* _Text for analysis_
How many channels does it take to fill up three vans, anyway?

* * *

I just want to take a moment to show you my new desktop wallpaper picture:





That was my favorite episode of Angel ever. Turning the lead character into a preternaturally scowly Crank-Yanker made no sense, happened for no discernible story-driven reason, and was just about the funniest damn thing I've seen on TV in years.

I'm convinced there'd be a lot more press for this episode if Angel hadn't already been taking up an inordinately large segment of the press cycle simply by getting cancelled the same week. Maybe this was the episode that could have saved it. And if Bobby Kennedy were still alive, he'd forgive Sirhan Sirhan.

All TV shows should do this, immediately. Well? I'm waiting, CSI. I want to see a plush Marg Helgenberger with a Bert-width mouth and its eyes on opposite sides of its head; a Gary Dourdan with a forehead made of an entire yard of felt bunched up into twelve square inches; an even more neckless George Eads. Or they could go the gutless route and spin off CSI: Sesame Street with all new criminalists bopping around with fixed eyeballs and never being shown below the waist. I don't care, as long as I see characters analyzing cotton batting samples for DNA.

* * *

Last night, we decided that we're going to spend next week in Paris. Shortly thereafter, we decided not to.

* _Source information_
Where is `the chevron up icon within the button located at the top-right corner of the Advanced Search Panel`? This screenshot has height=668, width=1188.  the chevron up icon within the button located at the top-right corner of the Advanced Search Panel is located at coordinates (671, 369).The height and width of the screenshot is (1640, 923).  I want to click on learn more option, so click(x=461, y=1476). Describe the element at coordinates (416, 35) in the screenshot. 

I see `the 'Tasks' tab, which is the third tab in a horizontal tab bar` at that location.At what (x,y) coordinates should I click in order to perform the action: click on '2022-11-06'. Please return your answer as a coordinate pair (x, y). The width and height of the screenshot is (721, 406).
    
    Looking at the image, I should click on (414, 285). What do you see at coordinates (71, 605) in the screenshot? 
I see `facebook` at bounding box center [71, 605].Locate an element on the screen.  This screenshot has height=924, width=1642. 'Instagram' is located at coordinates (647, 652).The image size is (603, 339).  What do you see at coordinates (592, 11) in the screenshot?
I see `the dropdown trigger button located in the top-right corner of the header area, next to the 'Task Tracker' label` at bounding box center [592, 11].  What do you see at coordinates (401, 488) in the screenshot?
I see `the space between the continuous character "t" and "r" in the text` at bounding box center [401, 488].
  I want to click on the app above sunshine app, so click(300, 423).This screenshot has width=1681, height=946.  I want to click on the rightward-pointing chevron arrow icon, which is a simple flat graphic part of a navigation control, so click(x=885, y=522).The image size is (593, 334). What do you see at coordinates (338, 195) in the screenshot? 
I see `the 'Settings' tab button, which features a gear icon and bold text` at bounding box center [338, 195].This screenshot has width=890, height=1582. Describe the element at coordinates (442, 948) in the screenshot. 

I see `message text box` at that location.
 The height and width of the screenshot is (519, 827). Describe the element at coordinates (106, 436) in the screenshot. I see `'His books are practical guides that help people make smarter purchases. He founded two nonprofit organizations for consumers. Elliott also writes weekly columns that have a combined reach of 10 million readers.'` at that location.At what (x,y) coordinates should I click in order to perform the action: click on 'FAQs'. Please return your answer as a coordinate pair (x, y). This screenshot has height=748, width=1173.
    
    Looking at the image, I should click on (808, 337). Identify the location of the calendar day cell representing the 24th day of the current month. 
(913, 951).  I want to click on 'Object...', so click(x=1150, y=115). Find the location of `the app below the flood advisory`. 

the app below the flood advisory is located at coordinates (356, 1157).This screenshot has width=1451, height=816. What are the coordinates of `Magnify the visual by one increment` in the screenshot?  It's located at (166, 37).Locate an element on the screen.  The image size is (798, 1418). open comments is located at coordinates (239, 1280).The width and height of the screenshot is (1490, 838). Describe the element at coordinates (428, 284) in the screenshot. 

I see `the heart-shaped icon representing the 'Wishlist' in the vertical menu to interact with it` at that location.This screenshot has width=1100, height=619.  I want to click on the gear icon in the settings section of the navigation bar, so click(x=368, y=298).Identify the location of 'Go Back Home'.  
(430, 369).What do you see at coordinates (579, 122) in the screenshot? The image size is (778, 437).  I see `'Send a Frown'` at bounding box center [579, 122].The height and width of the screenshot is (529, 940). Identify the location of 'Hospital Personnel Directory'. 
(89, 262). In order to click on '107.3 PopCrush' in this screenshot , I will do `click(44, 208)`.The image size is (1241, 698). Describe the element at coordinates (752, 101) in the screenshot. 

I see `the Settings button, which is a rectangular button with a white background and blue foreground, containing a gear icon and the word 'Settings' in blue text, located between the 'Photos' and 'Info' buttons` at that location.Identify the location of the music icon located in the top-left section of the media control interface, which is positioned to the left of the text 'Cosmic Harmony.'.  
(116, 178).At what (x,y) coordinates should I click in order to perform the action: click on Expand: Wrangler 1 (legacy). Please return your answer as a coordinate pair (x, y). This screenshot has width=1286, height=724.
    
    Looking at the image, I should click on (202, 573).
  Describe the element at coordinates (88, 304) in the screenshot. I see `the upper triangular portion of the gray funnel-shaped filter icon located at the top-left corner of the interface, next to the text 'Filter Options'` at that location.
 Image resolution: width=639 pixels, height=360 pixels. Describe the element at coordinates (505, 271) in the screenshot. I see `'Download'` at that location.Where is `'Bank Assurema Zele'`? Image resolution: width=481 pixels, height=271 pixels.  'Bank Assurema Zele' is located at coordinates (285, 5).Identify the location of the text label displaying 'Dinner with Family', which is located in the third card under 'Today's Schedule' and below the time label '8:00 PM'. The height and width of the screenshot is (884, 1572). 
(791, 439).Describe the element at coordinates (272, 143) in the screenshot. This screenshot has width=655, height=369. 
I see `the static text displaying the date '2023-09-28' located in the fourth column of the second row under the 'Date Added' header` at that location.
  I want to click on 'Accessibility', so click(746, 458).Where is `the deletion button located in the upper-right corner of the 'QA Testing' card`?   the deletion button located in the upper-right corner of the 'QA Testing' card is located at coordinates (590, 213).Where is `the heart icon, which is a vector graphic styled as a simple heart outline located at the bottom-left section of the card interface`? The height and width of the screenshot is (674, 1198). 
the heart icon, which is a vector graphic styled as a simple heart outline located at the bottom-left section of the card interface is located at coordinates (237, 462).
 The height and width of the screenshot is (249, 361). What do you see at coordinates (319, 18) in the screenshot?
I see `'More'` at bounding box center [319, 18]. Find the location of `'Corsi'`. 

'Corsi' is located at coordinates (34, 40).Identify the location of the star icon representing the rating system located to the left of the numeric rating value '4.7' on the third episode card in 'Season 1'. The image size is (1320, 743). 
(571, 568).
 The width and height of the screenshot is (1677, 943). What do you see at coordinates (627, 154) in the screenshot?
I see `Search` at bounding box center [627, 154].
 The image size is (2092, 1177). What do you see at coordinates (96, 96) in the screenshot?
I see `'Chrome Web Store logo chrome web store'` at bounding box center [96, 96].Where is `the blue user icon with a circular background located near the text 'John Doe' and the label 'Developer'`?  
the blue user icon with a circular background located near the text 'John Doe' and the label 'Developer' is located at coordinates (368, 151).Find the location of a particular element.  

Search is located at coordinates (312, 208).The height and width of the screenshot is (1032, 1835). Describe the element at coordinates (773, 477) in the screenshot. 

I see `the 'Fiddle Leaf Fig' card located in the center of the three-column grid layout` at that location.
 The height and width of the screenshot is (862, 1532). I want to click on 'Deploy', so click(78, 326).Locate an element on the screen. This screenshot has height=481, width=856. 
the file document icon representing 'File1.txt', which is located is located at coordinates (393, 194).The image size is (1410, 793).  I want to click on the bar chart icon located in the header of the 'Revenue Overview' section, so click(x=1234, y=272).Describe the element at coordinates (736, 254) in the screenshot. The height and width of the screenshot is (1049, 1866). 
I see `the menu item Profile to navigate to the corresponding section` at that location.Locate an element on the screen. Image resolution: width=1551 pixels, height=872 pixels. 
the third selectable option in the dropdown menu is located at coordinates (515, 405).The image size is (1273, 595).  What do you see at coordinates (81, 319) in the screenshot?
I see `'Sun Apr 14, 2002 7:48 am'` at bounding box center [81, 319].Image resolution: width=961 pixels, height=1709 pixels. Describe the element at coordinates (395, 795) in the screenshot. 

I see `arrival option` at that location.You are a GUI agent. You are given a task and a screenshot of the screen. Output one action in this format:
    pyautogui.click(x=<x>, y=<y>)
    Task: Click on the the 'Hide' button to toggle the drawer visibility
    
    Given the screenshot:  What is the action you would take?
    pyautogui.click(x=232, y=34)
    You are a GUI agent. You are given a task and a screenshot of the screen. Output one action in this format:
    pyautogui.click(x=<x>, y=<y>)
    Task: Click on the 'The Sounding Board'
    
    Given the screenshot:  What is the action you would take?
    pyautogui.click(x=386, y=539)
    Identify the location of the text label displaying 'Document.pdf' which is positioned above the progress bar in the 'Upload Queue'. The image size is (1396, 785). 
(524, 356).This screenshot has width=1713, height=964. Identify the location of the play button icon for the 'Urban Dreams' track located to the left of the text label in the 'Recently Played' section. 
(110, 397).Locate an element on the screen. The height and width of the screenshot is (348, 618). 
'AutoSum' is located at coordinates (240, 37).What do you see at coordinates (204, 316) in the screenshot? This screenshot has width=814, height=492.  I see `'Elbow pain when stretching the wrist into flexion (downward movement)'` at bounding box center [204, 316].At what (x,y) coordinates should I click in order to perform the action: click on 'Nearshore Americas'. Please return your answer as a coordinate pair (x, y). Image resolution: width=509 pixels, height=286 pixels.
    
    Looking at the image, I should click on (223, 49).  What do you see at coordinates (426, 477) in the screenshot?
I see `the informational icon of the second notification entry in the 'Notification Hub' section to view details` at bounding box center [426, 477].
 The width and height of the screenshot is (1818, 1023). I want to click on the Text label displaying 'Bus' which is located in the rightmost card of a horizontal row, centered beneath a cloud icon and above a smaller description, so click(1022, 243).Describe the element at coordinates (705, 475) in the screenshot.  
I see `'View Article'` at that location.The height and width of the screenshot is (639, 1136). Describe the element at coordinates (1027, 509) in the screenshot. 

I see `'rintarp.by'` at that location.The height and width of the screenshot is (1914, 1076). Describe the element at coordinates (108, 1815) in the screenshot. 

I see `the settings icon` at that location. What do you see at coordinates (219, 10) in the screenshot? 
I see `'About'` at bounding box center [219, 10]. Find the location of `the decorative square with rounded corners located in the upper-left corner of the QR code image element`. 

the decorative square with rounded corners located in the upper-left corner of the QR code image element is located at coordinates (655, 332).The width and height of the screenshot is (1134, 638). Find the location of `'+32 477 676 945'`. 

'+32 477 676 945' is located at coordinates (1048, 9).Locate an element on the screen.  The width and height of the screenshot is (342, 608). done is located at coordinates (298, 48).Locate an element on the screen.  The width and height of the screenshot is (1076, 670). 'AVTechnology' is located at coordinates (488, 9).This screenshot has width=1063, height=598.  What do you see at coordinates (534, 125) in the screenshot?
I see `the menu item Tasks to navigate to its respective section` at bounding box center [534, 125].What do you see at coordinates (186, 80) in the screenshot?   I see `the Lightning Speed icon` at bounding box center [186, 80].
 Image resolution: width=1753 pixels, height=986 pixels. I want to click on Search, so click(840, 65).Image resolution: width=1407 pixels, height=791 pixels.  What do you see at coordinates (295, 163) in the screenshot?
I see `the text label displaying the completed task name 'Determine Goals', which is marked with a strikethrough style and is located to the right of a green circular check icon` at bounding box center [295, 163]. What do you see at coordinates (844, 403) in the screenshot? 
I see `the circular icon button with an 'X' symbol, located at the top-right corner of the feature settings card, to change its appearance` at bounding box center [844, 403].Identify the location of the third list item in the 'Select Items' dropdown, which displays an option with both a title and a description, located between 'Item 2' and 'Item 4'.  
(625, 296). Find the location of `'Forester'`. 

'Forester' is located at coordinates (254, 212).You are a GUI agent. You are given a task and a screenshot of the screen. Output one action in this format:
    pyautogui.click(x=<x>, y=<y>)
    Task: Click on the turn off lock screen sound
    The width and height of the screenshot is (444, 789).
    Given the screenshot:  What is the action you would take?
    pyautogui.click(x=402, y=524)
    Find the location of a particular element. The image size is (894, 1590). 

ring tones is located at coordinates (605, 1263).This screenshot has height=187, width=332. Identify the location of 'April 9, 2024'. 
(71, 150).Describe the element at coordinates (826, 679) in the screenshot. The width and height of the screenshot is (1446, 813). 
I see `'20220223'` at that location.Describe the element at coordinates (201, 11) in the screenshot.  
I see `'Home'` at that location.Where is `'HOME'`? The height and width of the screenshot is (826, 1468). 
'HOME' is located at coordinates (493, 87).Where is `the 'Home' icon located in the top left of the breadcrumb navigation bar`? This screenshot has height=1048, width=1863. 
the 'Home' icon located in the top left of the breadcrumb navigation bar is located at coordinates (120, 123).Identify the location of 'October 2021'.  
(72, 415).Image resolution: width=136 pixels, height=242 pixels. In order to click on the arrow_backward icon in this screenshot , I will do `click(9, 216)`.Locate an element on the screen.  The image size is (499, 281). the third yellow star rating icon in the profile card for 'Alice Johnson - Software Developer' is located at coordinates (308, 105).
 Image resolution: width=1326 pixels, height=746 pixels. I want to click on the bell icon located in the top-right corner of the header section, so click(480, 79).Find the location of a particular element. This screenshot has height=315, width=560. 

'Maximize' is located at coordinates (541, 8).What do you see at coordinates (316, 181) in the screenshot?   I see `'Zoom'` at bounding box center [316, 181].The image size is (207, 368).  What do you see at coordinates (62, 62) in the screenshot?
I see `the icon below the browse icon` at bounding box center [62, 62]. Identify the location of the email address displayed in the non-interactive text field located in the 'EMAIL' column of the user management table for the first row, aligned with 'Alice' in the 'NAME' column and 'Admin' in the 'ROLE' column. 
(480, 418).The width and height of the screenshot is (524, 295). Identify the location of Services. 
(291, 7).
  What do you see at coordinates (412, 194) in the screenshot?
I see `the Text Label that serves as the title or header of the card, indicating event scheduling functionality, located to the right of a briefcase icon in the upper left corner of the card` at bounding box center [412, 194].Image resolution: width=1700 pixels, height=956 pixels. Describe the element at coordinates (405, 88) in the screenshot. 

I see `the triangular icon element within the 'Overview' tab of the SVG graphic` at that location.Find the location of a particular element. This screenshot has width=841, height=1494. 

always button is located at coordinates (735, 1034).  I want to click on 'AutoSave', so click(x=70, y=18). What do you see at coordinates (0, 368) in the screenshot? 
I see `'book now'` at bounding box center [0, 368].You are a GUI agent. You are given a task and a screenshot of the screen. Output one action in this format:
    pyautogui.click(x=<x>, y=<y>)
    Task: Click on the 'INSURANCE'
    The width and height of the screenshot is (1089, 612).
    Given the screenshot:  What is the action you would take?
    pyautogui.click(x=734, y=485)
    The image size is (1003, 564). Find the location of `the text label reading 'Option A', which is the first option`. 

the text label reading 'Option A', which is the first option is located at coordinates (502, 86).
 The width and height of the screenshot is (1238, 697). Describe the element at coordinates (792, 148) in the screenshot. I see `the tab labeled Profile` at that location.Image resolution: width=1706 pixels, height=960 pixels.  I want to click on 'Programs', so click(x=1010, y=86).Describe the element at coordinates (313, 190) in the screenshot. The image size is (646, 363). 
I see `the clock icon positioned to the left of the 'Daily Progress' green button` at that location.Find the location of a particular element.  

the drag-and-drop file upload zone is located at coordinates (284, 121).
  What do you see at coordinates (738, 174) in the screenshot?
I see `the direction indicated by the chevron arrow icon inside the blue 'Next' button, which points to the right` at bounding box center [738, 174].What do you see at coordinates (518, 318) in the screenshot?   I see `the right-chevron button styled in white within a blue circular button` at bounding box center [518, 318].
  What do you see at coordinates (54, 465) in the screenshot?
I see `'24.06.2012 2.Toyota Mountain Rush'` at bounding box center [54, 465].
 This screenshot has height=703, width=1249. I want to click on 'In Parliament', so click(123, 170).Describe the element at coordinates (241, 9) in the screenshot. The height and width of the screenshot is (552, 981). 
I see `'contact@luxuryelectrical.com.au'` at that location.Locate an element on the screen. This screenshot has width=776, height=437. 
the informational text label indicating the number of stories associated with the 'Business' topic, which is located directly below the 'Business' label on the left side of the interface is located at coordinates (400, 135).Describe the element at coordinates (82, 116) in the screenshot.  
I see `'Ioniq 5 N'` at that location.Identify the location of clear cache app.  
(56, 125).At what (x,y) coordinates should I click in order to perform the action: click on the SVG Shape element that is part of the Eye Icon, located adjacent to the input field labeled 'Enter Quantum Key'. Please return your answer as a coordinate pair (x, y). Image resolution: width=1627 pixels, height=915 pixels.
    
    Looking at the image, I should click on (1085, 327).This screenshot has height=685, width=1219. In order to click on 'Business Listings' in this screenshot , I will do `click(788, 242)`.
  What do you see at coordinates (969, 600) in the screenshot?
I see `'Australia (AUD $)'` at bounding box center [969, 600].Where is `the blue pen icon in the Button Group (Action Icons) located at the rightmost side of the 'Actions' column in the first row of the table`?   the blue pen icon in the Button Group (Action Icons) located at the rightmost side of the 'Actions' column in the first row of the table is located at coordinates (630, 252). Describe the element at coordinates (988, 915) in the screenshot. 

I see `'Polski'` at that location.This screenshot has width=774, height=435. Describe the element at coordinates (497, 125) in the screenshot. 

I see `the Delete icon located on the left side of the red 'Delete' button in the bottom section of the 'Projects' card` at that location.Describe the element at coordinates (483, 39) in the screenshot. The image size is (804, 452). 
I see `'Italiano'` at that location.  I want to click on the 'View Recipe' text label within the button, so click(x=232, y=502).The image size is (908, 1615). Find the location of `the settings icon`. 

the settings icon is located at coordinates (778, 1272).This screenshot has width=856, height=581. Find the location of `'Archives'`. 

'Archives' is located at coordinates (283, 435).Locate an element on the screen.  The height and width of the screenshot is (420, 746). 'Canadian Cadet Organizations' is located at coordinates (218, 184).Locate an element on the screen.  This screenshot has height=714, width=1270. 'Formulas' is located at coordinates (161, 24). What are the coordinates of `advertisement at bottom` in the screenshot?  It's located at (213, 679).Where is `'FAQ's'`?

* _Task requirements_
1) Please rewrite the TV commentary between "I just want" and "forgive Sirhan Sirhan.", inclusive, renaming "Angel" to "Firefly".
2) Name every actor that the TV commentary mentions by name.

* _Your written answers_
1)
I just want to take a moment to show you my new desktop wallpaper picture:





That was my favorite episode of Firefly ever. Turning the lead character into a preternaturally scowly Crank-Yanker made no sense, happened for no discernible story-driven reason, and was just about the funniest damn thing I've seen on TV in years.

I'm convinced there'd be a lot more press for this episode if Firefly hadn't already been taking up an inordinately large segment of the press cycle simply by getting cancelled the same week. Maybe this was the episode that could have saved it. And if Bobby Kennedy were still alive, he'd forgive Sirhan Sirhan.

2) Marg Helgenberger, Gary Dourdan, George Eads